No último dia 10, o Senado aprovou o projeto de lei que regulamenta o uso de inteligência artificial no País. A proposta determina limites para o uso da tecnologia e prevê sanções para práticas indevidas e para quem não cumprir as regras, além de assegurar direitos aos usuários, como proteção de dados, privacidade e a possibilidade de contestar decisões automatizadas.
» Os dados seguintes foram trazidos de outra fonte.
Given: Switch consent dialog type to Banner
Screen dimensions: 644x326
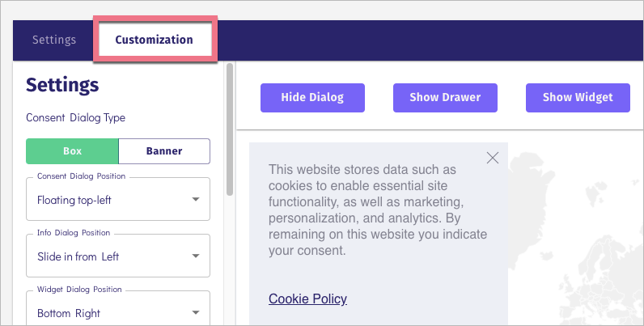Looking at the screenshot, I should pyautogui.click(x=164, y=151).
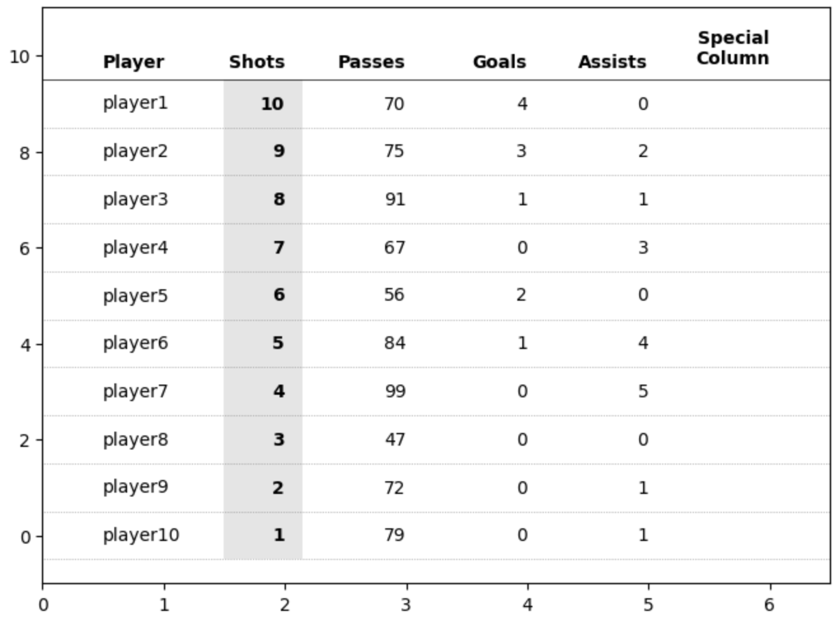Click the Passes column header

pyautogui.click(x=371, y=62)
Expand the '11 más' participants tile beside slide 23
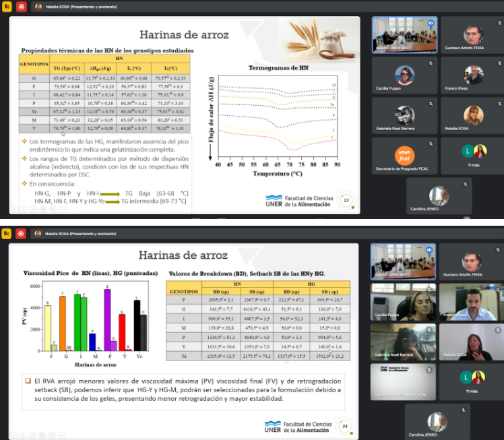This screenshot has width=504, height=440. point(472,155)

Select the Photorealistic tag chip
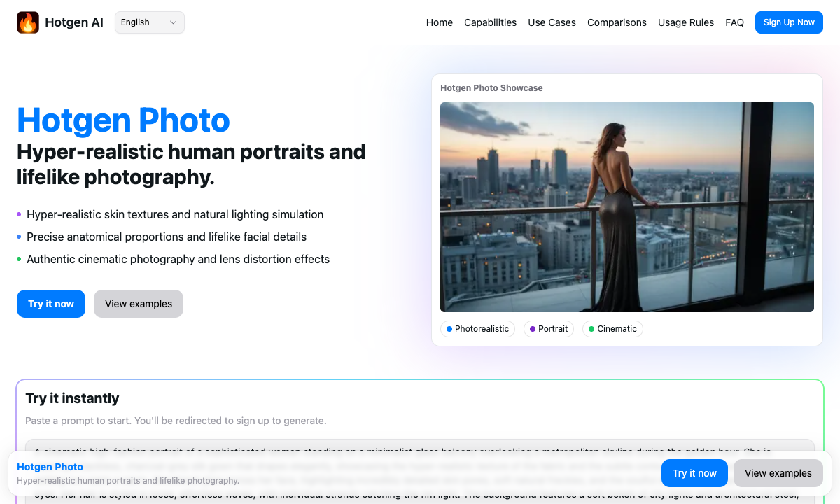click(477, 329)
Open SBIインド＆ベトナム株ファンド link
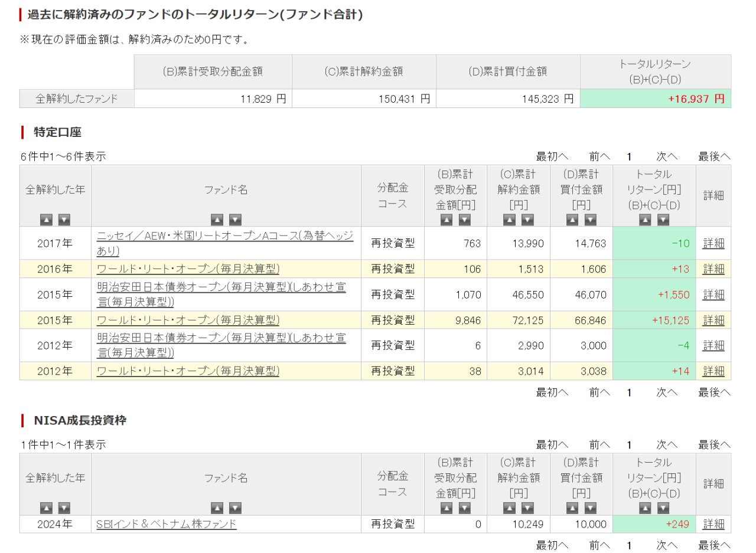Viewport: 756px width, 553px height. point(166,524)
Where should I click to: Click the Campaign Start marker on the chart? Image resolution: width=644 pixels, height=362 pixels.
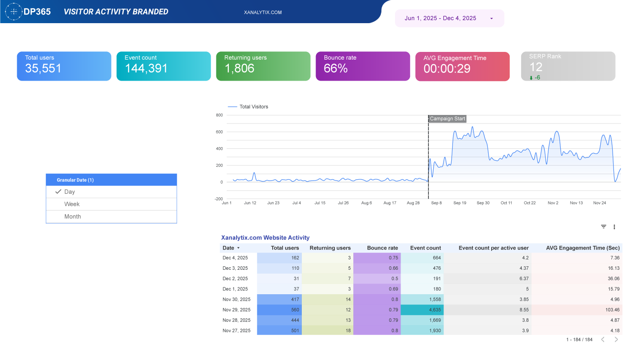447,118
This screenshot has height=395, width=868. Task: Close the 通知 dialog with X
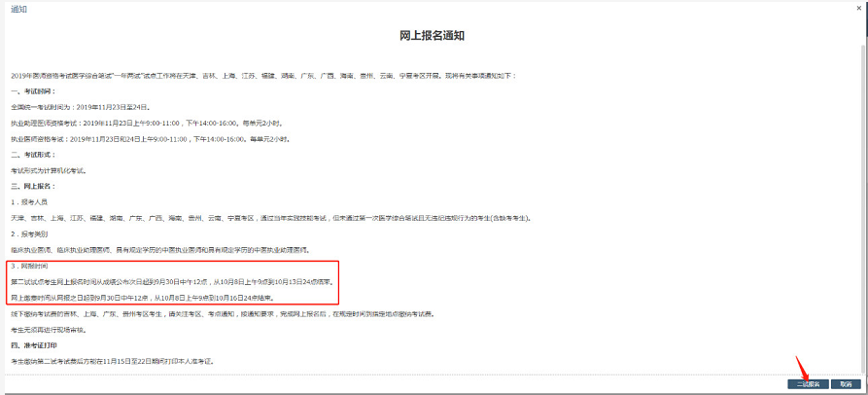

O projeto, apresentado em 2023 por Rodrigo Pacheco, presidente do Senado, foi votado em caráter de urgência e agora segue para a Câmara dos Deputados onde será analisado.
Marco Regulatório
A professora Cíntia Rosa Pereira de Lima, da Faculdade de Direito de Ribeirão Preto (FDRP) da USP, analisa o projeto de lei e destaca a falta de tempo hábil para o desenvolvimento de um projeto sobre um tema fundamental na sociedade. “O Marco Regulatório da Inteligência Artificial do Brasil não teve o tempo de amadurecimento e debate que a complexidade do tema impõe.” A professora ainda cita a inspiração do projeto europeu e faz um adendo sobre a responsabilidade civil para a aprovação, “o grande problema é a responsabilidade civil. Há uma regulação com base em risco muito inspirada na União Europeia, mas precisa ser levado em consideração tanto a realidade socioeconômica e tecnológica do Brasil quanto a própria legislação brasileira que já existe.
Segundo a docente, a regulamentação pode afetar o uso da inteligência artificial no contexto educacional do Brasil. Ela destaca a importância dos professores no processo de ensino. “O auxílio de inteligência artificial na elaboração de algum material, mesmo na gestão dos serviços educacionais e profissionalizantes, é positivo. A inteligência artificial surge para otimizar a prestação de serviços, porém no caso de substituição de professores, desenvolvedores de conteúdo educacional e profissionalizante, eu acredito que não seja viável e não seja socialmente adequado esse tipo de substituição.”
Cíntia acredita que é fundamental investir em IA na educação, além de conscientizar a população sobre os riscos que ela pode trazer. “Inteligência artificial é um tema inevitável. É impossível imaginar a sociedade atual sem aplicação dessa ferramenta. O importante é investir em educação e esse é um aspecto que o projeto de lei pouco pode fazer, já que requer interesse público, governamental e políticas públicas inovadoras e eficientes que possam capacitar a mão de obra que a gente tem hoje. Muitas delas serão substituídas, então essas pessoas precisam ser capacitadas para se realocarem no mercado de trabalho e exercer outras profissões com o uso de inteligência artificial. Além disso, a conscientização da população sobre os riscos e informar sobre o uso dessa tecnologia é fundamental.”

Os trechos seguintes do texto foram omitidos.